Des cartes à la carte

Au sein de la néobanque Revolut, on constate une diminution de l’usage des cartes physiques pour le paiement des achats quotidiens. Mais parallèlement, détaille Antoine Le Nel, vice-président de Revolut Monde, la carte bancaire devient de plus en plus un accessoire de mode. «La carte est loin d’être morte», affirme-t-il. La néobanque propose, en effet, à ses clients des cartes personnalisées, au design spécifique. Il en existe en métal ou en platine. «Notre série limitée de cartes plaquées or 24 carats est partie en un rien de temps. C’est le genre d’accessoire qu’on utilise devant les copains, lors de sorties au resto. A terme, ce qui, à mon sens, mourra, c’est la simple carte en plastique, mais pas les cartes personnalisables. Du moins pas dans les trois ans. Ensuite, c’est difficile à prédire. Mais les gens restent attachés au contact de leur carte physique. On a beau dire que tout se digitalise, elle est toujours importante pour une partie de la clientèle.»
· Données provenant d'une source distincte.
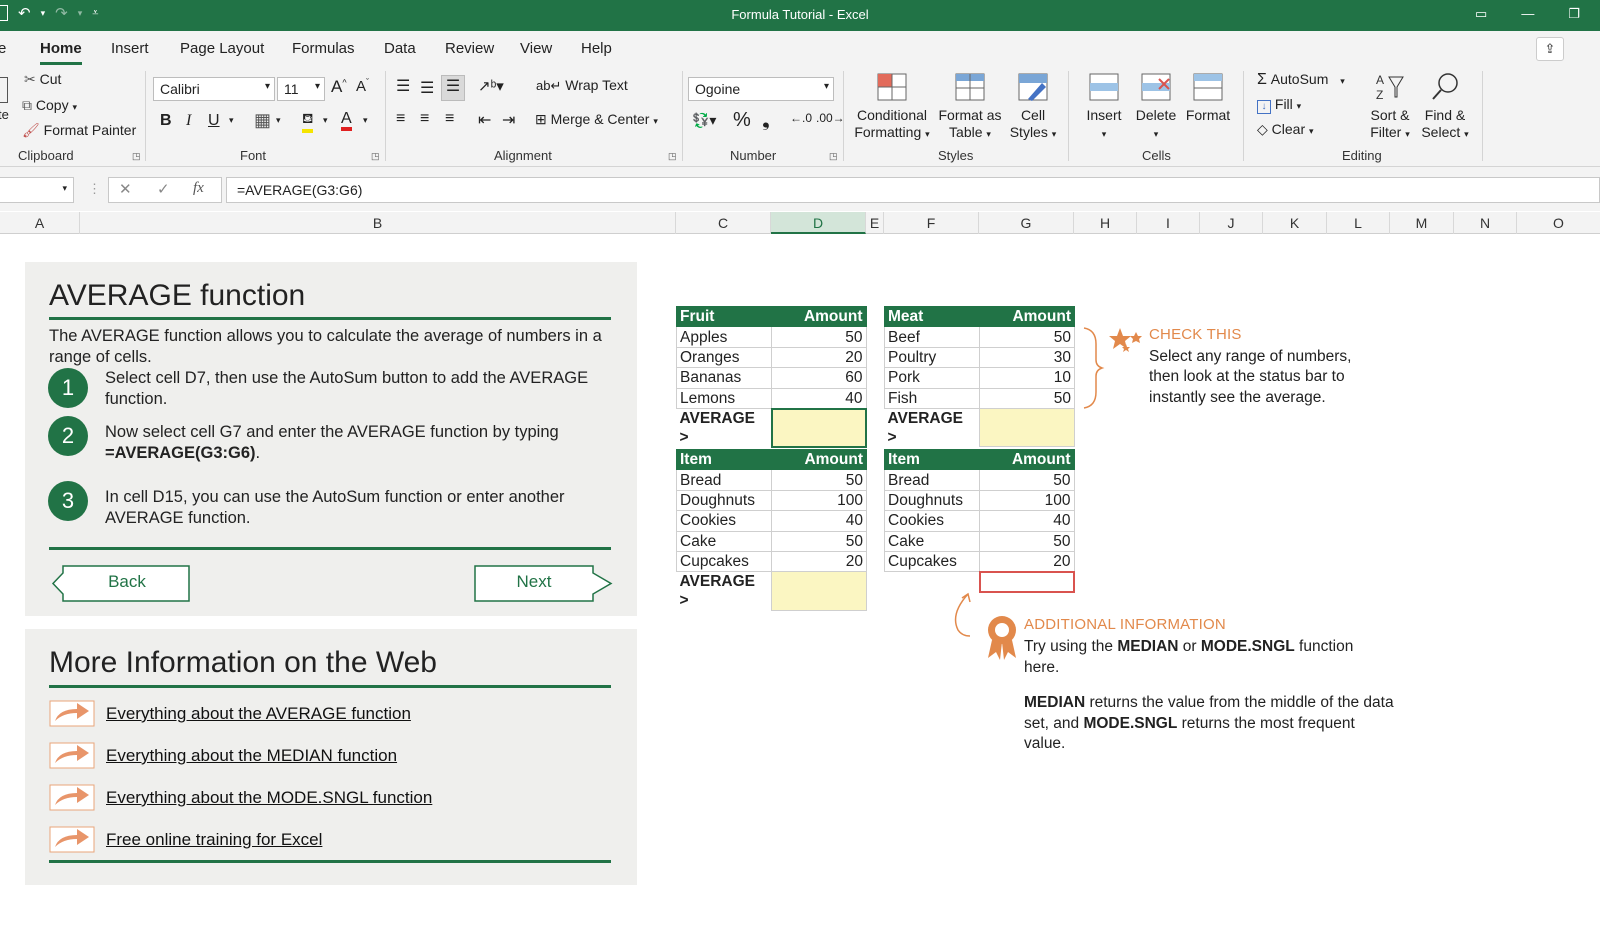  I want to click on column-header-c: C, so click(724, 223).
Chez Revolut, la carte bancaire virtuelle est gratuite, l’autre peut être obtenue pour le prix de la livraison, soit 7,99 euros. La banque propose aussi une carte virtuelle à usage unique, offrant une sécurité maximale: dès lors qu’elle a servi, elle ne peut plus être utilisée une seconde fois, rendant toute tentative d’extorsion des données parfaitement inutile.